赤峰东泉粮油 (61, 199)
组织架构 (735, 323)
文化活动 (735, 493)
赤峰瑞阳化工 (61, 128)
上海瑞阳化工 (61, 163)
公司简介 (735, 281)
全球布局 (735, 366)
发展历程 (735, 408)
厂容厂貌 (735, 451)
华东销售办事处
##########
Each line from the one containing "组织架构 (735, 323)" down to the last line of the material above is to be transcribed exactly, with nothing else included.

■ TASK RESPONSE:
组织架构 (735, 323)
文化活动 (735, 493)
赤峰瑞阳化工 (61, 128)
上海瑞阳化工 (61, 163)
公司简介 (735, 281)
全球布局 (735, 366)
发展历程 (735, 408)
厂容厂貌 (735, 451)
华东销售办事处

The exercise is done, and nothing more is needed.